Conventional techniques for producing three-dimensional objects typically include assembling, machining, deforming, or casting. Assembly often involves gluing or welding individual components of moderate size together, while machining and deforming often involve removing material from or stressing the shape of preformed objects.
Casting, on the other hand, typically involves the injection of a liquid solution or polymer or a molten material into a mold. Casting is not, however, easily employed for manufacturing large objects or objects containing internal voids because polymerization and solidification are difficult to control within a mold. Casting is also a generally expensive method for generation of objects having custom shapes, especially for objects needed in small quantities.
U.S. Pat. No. 3,222,776 of Kawecki describes several embodiments for treating molten material. At column 6, lines 32-44 and in FIG. 5, Kawecki describes the ejection of droplets of molten material. Kawecki employs an ultrasonic generator to vibrate a discharge conduit at a predetermined frequency and amplitude in order to overcome the surface tension of the molten metal within the conduit. The resulting droplets harden while dropping from the end of the discharge conduit, are not discharged at the ultrasonic frequency but at an undetermined, inconsistent droplet discharge rate, and have uncontrolled trajectories and inconsistent diameter. This process is used only to create solid spheres of limited size and is not contemplated for building up free form structures in a controlled fashion.
At column 6, lines 45-55, and in FIG. 6, Kawecki describes an embodiment for ejecting a fine mist or spray 61 of molten material. Kawecki uses a mask or template to form objects because the mist or spray has a highly uncontrolled trajectory. This process vaguely resembles casting.
At column 6, lines 3-31, Kawecki describes an embodiment of his invention for extruding semisolid material in a continuous flow to create single filaments. The deposition rate of such a process is typically so high that it would cause slumping of a free form object deposited in layers. Although use of a very small orifice might reduce the slumping of the object due to high deposition rates, such a small orifice would tend to become plugged.
European patent application No. 90 311 640.8 of Crump describes a continuous flow delivery process now used commercially for viscous melts such as wax or plastic materials. Crump specifies that the delivery temperature of the material must be maintained close to its melting point (typically 1.degree. C. above its melting point). Use of a delivery temperature so close to the melting point would result in poor layer to layer bonding in materials such as metals. Crump also controls the distance of the ejection head from the substrate and employs the ejection head as a doctoring blade to limit the height or thickness of the layers of the viscous materials.

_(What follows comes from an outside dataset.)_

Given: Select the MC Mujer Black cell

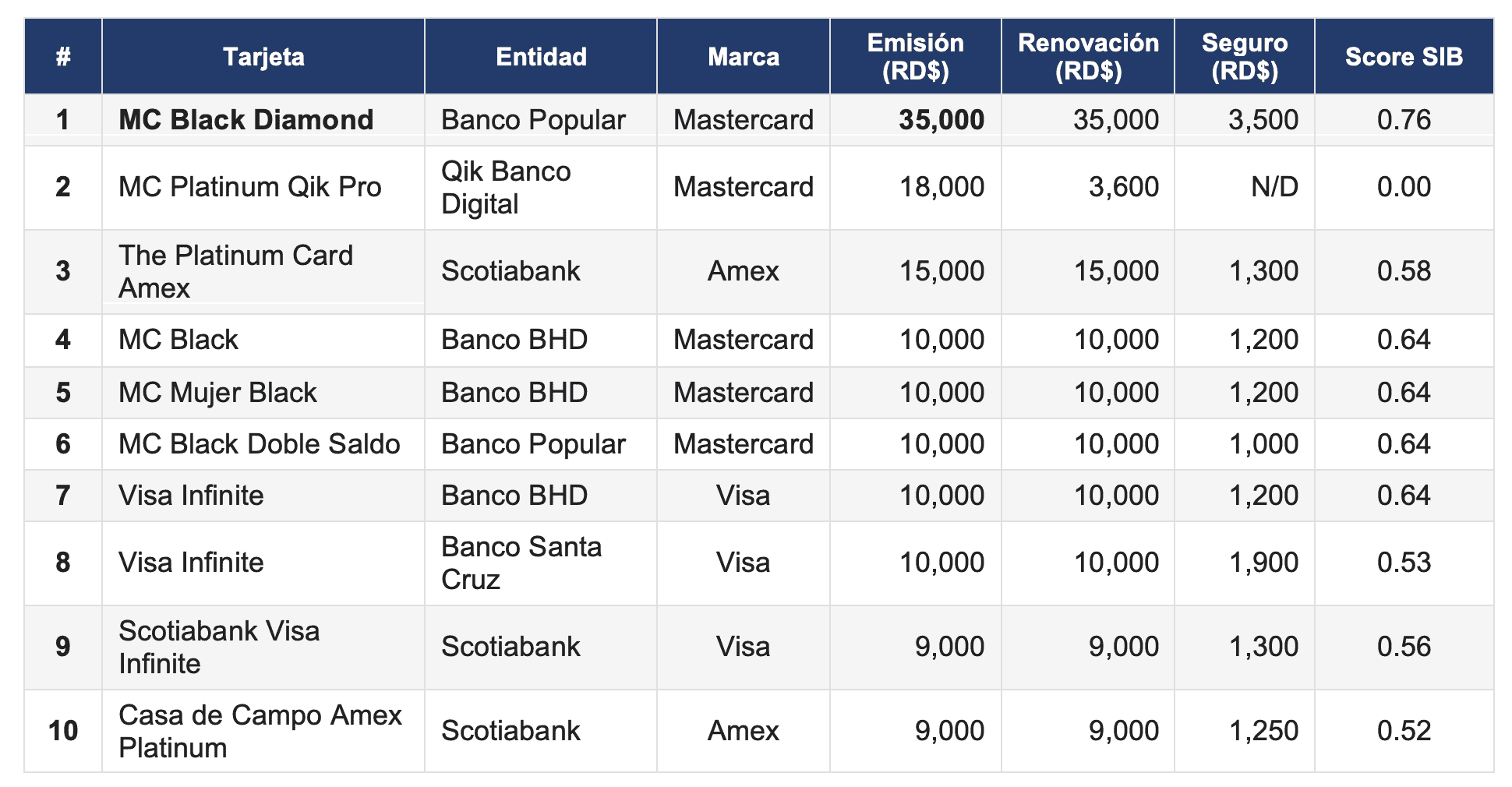Looking at the screenshot, I should 217,393.

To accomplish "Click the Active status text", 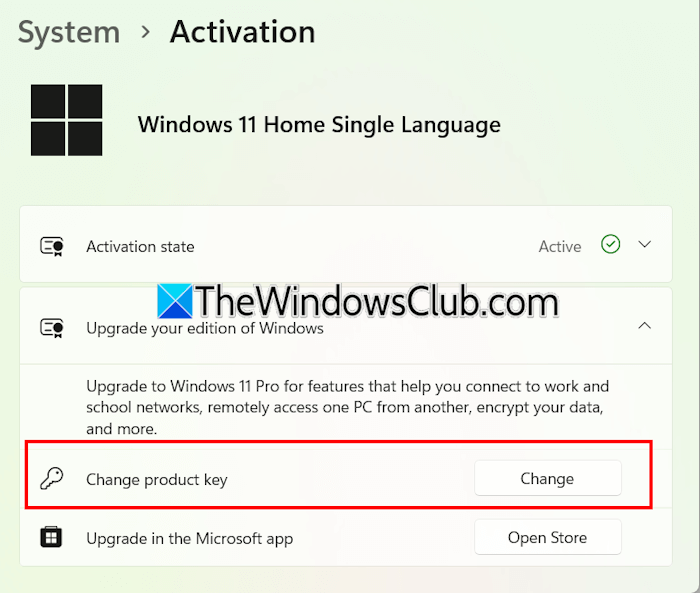I will 560,246.
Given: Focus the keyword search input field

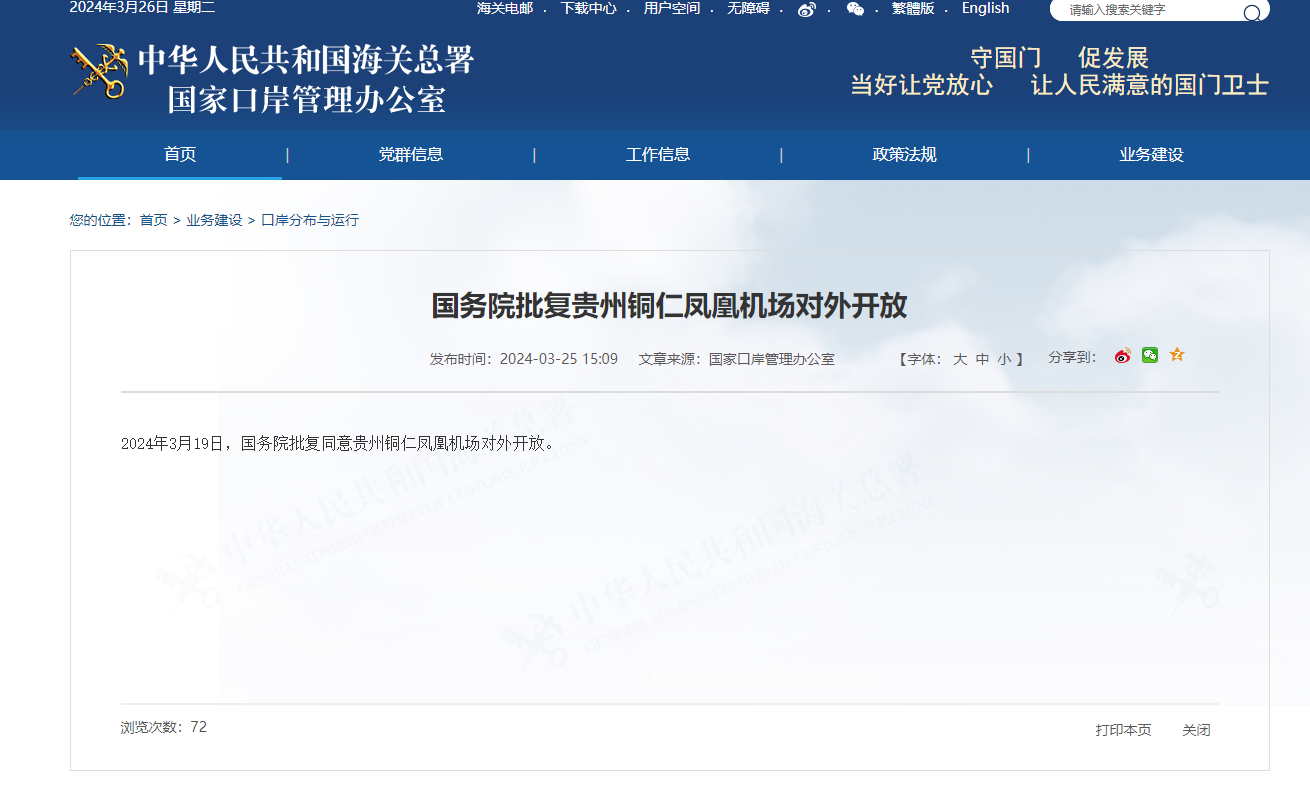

U.S. Pat. No. 4,655,492 of Masters, which is herein incorporated by reference, describes a method for constructing free-form objects from particulate matter in a manner that circumvents some of these problems. Masters directs individual particles of ceramic material to particular locations in a three-dimensional coordinate system and attaches the particles with adhesives to a seed point or previously deposited particles, gradually constructing an object of desired shape. Masters also describes the use of droplets of a water slurry containing ceramic particles which freezes upon impact with a seed point or previously deposited particles. The water is then presumably removed by lyophilization, creating a porous ceramic object. In either of these methods, the rate of deposition is independent of the type of particles used, and the time delay between deposition of the particles does not substantially affect the shape or solidity of the intended object.
The method of Masters would not, therefore, work well if it were applied to nonparticulate matter, such as materials in the liquid phase, especially those having well-defined solidification properties such as freezing points or polymerization initiators. In particular, Masters' slurry-droplet method would not work well for forming objects from molten salts, molten metals, or certain polymers. Such droplets take an irregular shape upon impact, and, if they freeze immediately, they retain that shape. The objects thus formed are typically irregular, weak, and porous.